61 Comme ont conclu les jugements dont appel, la Loi sur les assurances ne restreint d’aucune façon, si ce n’est dans les cas exclus par l’art. 267.1, le droit d’un demandeur de poursuivre pour négligence les propriétaires, conducteurs et personnes se trouvant sur les lieux d’un accident. En conséquence, lorsque la négligence liée à l’automobile et la négligence non liée à l’automobile sont le fait d’une même personne et ont concouru aux mêmes lésions corporelles, il faut répartir proportionnellement la responsabilité entre chaque type de négligence, tout comme on le ferait si le préjudice avait été causé par deux personnes.

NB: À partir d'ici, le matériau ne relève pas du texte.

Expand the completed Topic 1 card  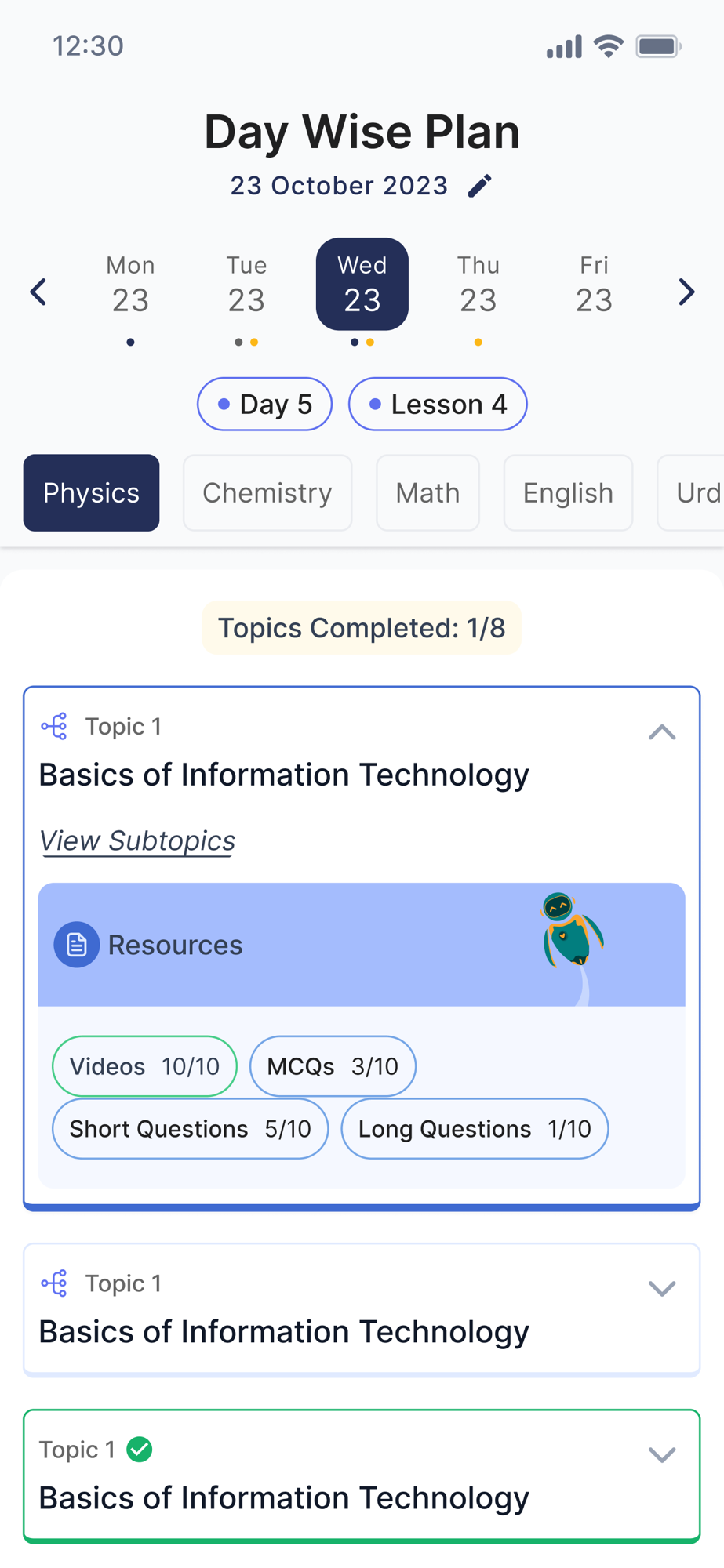click(x=662, y=1455)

62 Dans ces circonstances, il est impossible d’affirmer que la police d’assurance automobile est « en vigueur » à l’égard des pertes pécuniaires ou non pécuniaires attribuables à la négligence non liée à l’automobile. Par conséquent, la clause (e)(2) n’écarte pas entièrement la garantie prévue par la police ARCE. Au contraire, seule la partie de la perte qui est attribuable à la négligence liée à l’automobile est exclue par la clause (e)(2).
(3) Conclusion
63 Il y a plusieurs raisons pour lesquelles les clauses d’exclusion doivent être interprétées restrictivement en l’espèce. Une telle interprétation est conforme aux principes d’interprétation reconnus et elle est davantage compatible avec l’intention véritable des parties. En outre, cette interprétation est compatible avec l’art. 267.1 de la Loi sur les assurances et elle donne effet à cette disposition. Pour ces motifs, je conclus que la police ARCE garantit la partie de la perte qui est attribuable à la négligence non liée à l’automobile.

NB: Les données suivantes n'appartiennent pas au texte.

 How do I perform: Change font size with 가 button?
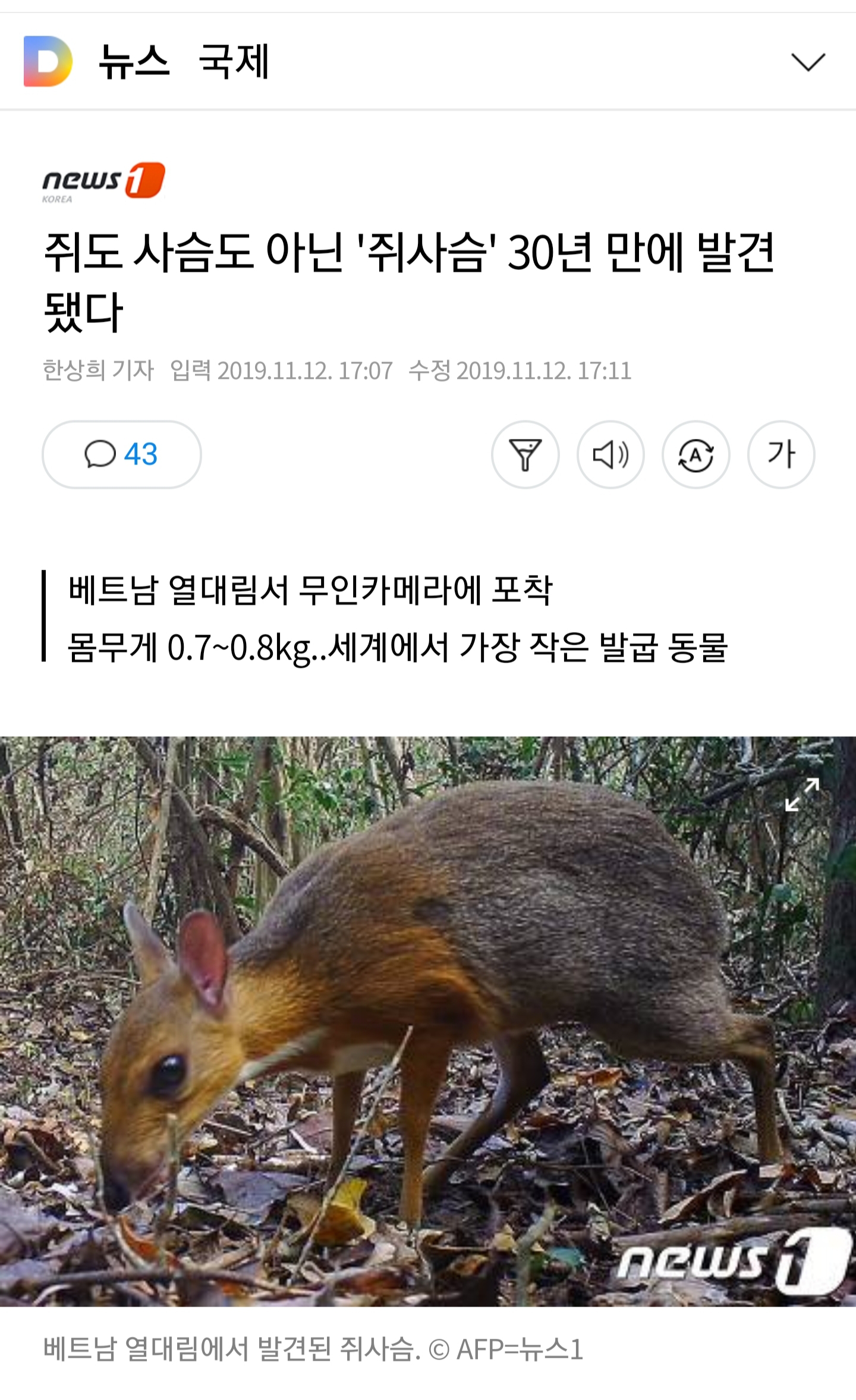(781, 455)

64 Le juge des requêtes a précisé la manière dont l’assurance complémentaire garantit la perte excédentaire en l’espèce. Cette conclusion n’a pas été contestée et elle n’est pas modifiée.
IV. Le dispositif
65 Au terme de l’audience, notre Cour a rejeté le présent pourvoi avec dépens.
Pourvoi rejeté avec dépens.
Procureurs des appelants : Stieber Berlach Gibbs, Toronto.
Procureurs des intimés Tyler Derksen et autres : Carrell & Partners, Thunder Bay.
Procureurs des intimés 539938 Ontario Limited, Roy’s Electric, Roy Zub, Douglas Zub et Joyce Zub (relativement à la police d’assurance automobile no 3556895 émise par la Wawanesa) : Lerner & Associates, Toronto.
Procureur des intimés 539938 Ontario Limited, Roy’s Electric, Roy Zub, Douglas Zub et Joyce Zub (en qualité de non-assurés) : Lawrence G. Phillips, Fort Frances.